# Snow geese



## SR-1 (Jan 9, 2011)

how many of you are going to be chasing them this spring season?


----------



## Clarq (Jul 21, 2011)

You bet I will! I doubt I'll find any unless my good friend takes me hunting on one of his club fields. If that does happen, I still doubt I'll find any. Nonetheless, it's a chance to hunt waterfowl and I'm taking it.


----------



## utahgolf (Sep 8, 2007)

I've always wanted to drive around and see that circus in delta.


----------



## NothinButGreen (Dec 4, 2010)

I'll be chasing them


----------



## dkhntrdstn (Sep 7, 2007)

Probable wont be. But you never know.


----------



## shaun larsen (Aug 5, 2011)

im gonna try!


----------



## Mojo1 (Sep 8, 2007)

I'm gonna......................................................................................................... in the Dakotas and Arkansas!!!


----------



## Quacker Smacker (Mar 3, 2010)

I wont be, its become a rich mans sport in utah. If you dont have private fields then you're screwed and the landowners are asking for an absurd amount of money to hunt their property. but if you do end up hunting clear lake or one of the other wma's then dont forget a camera because you'll see more canadians and ducks then you've ever seen before.. good luck to anyone who goes


----------



## NothinButGreen (Dec 4, 2010)

Quacker Smacker said:


> I wont be, its become a rich mans sport in utah. If you dont have private fields then you're screwed and the landowners are asking for an absurd amount of money to hunt their property. but if you do end up hunting clear lake or one of the other wma's then dont forget a camera because you'll see more canadians and ducks then you've ever seen before.. good luck to anyone who goes


I won't pay a dime to hunt any property. And I guarantee you I'll kill snows.


----------



## gonelkin (Jan 9, 2008)

+ 1 on the Dakotas,We are flying into Sioux Falls, then driving to Mitchel on March,17 and flying back on the 21st.
The guy we are hunting with said his average daily bird count per hunter last year was 39 birds per gun per day.Cannot wait!!


----------



## cnegeese801 (Mar 19, 2009)

I have a feeling that the snows will come back north early this year. If the weather stays warm I think they will start coming north early. I have been reading other reports of snows still in south Dakota and others saying some were already flying north. Guess we will see.


----------



## martymcfly73 (Sep 17, 2007)

Dustin Richardson said:


> [quote="Quacker Smacker":226es5m7]I wont be, its become a rich mans sport in utah. If you dont have private fields then you're screwed and the landowners are asking for an absurd amount of money to hunt their property. but if you do end up hunting clear lake or one of the other wma's then dont forget a camera because you'll see more canadians and ducks then you've ever seen before.. good luck to anyone who goes


I won't pay a dime to hunt any property. And I guarantee you I'll kill snows.[/quote:226es5m7]

Atta boy slayer! :roll:


----------



## hamernhonkers (Sep 28, 2007)

Snow geese in Utah are just a myth!


----------



## katorade (Sep 23, 2007)

hamernhonkers said:


> Snow geese in Utah are just a myth!


+1


----------



## hamernhonkers (Sep 28, 2007)

Wait a minute.......I just remembered I did see a short neck snow goose in Utah once a long time ago. I even got a pic of it.

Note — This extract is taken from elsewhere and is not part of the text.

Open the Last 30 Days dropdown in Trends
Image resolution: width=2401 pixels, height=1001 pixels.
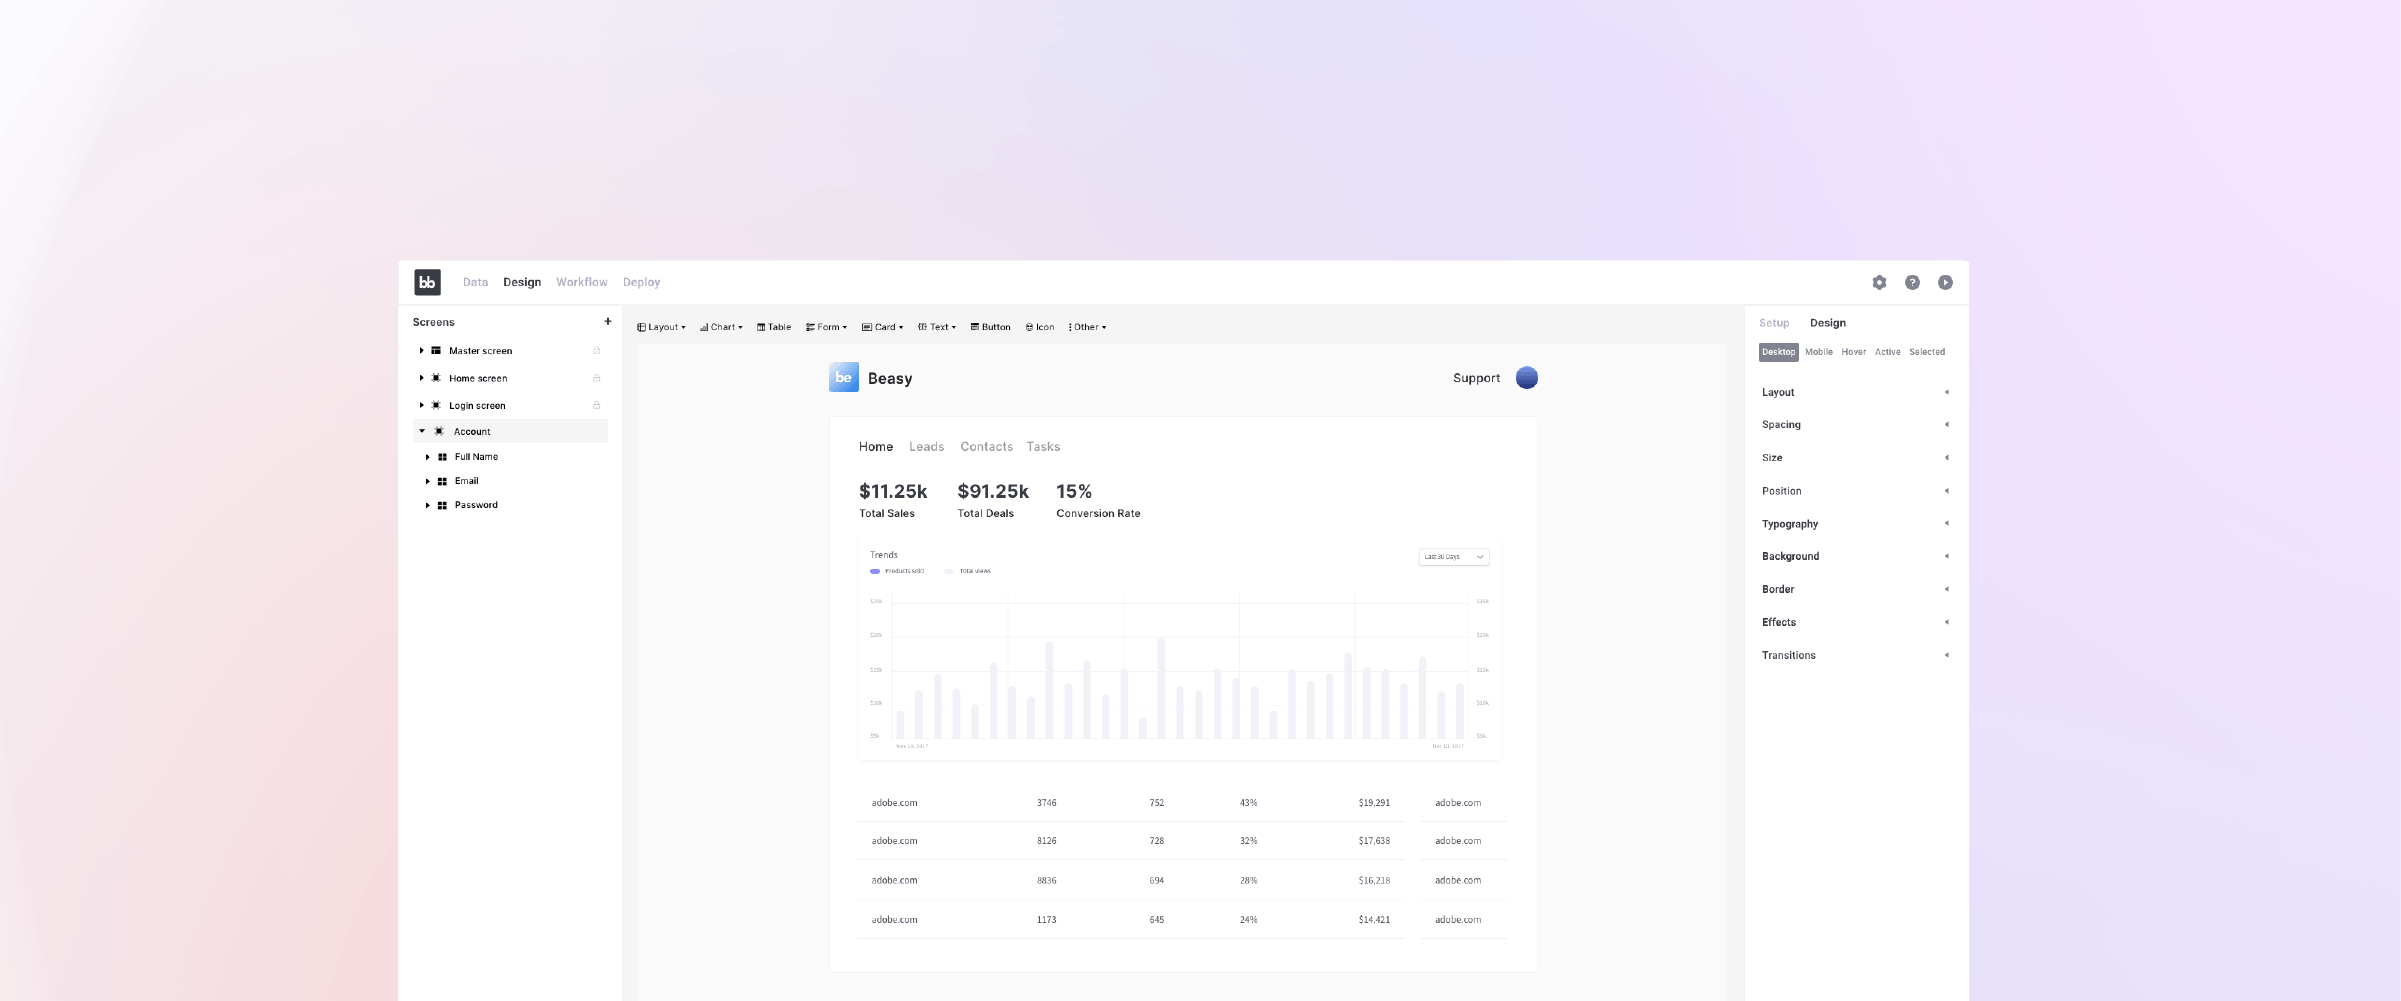click(x=1452, y=556)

Now if anyone kills one it sure would be one neat trophy 8)


----------



## katorade (Sep 23, 2007)

hamernhonkers said:


> Wait a minute.......I just remembered I did see a short neck snow goose in Utah once a long time ago. I even got a pic of it.
> 
> The sad thing is they have to put a pelican in the guidebook, someone had to of shot one, for it to be in there.
> 
> ...


----------



## guner (Sep 25, 2007)

Hey !!! I told them I wouldnt do it again
-8/-


----------



## hamernhonkers (Sep 28, 2007)

guner said:


> Hey !!! I told them I wouldnt do it again
> -8/-


 :lol: :lol: :lol:



> The sad thing is they have to put a pelican in the guidebook, someone had to of shot one, for it to be in there.

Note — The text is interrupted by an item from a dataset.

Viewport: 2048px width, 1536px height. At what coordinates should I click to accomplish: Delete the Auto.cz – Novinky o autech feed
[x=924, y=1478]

Kade I bet that is because of the swans. I have heard of people shooting short necked white geese though during both the regular season and the late hunt.


----------



## katorade (Sep 23, 2007)

hamernhonkers said:


> guner said:
> 
> 
> > Hey !!! I told them I wouldnt do it again
> ...


Yeah, I've heard of several people claiming this, but who knows maybe it's a good thing they've got it in there, some people's motto during the snow hunt seems to be "If it's white it's down."


----------



## shaun larsen (Aug 5, 2011)

Wait... I thought the short neck snow geese were legal?? ....  

I was down there the year a lady shot 2 swans during the delta hunt. I mean seriously..... how do you mistake a swan for a snow goose?


----------



## Mojo1 (Sep 8, 2007)

shaun larsen said:


> Wait... I thought the short neck snow geese were legal?? ....
> 
> I was down there the year a lady shot 2 swans during the delta hunt. I mean seriously..... how do you mistake a swan for a snow goose?


I've met lots of folks that have. :shock:


----------



## Vanilla (Dec 11, 2009)

Mojo1 said:


> I've met lots of folks that have. :shock:


Dude, you hail from Arkansas.....of course you have!!!


----------



## Mojo1 (Sep 8, 2007)

TS30 said:


> Mojo1 said:
> 
> 
> > I've met lots of folks that have. :shock:
> ...


Ain't many folks from Arkansas out at OB! :lol: 
in fact in 8 years of hanging around that joint, I have never met another! :mrgreen:

You have no idea how hard it is to convience some folks that no those are not snow geese you are skyblasting, -8/-


----------



## shaun larsen (Aug 5, 2011)

Mojo1 said:


> You have no idea how hard it is to convience some folks that no those are not snow geese you are skyblasting, -8/-


eh... let them blast away. the sky rat population needs to be thinned out some o-||


----------



## RobK (Jul 3, 2008)

i hope to !!!!!!!!!!!


----------



## RobK (Jul 3, 2008)

Mojo1 said:


> shaun larsen said:
> 
> 
> > Wait... I thought the short neck snow geese were legal?? ....
> ...


me too !!!


----------



## cnegeese801 (Mar 19, 2009)

My buddy that has a fast food joint just text and said there are snow geese flying in Draper. I sure think it is a funny year!!


----------



## TEX-O-BOB (Sep 12, 2007)

> dont forget a camera because you'll see more Canadians


Now why in the HELL would anyone want to take a picture of a Canadian? And why in the HELL are they driving all the way down here to shoot geese in Delta? :mrgreen: :O•-:


----------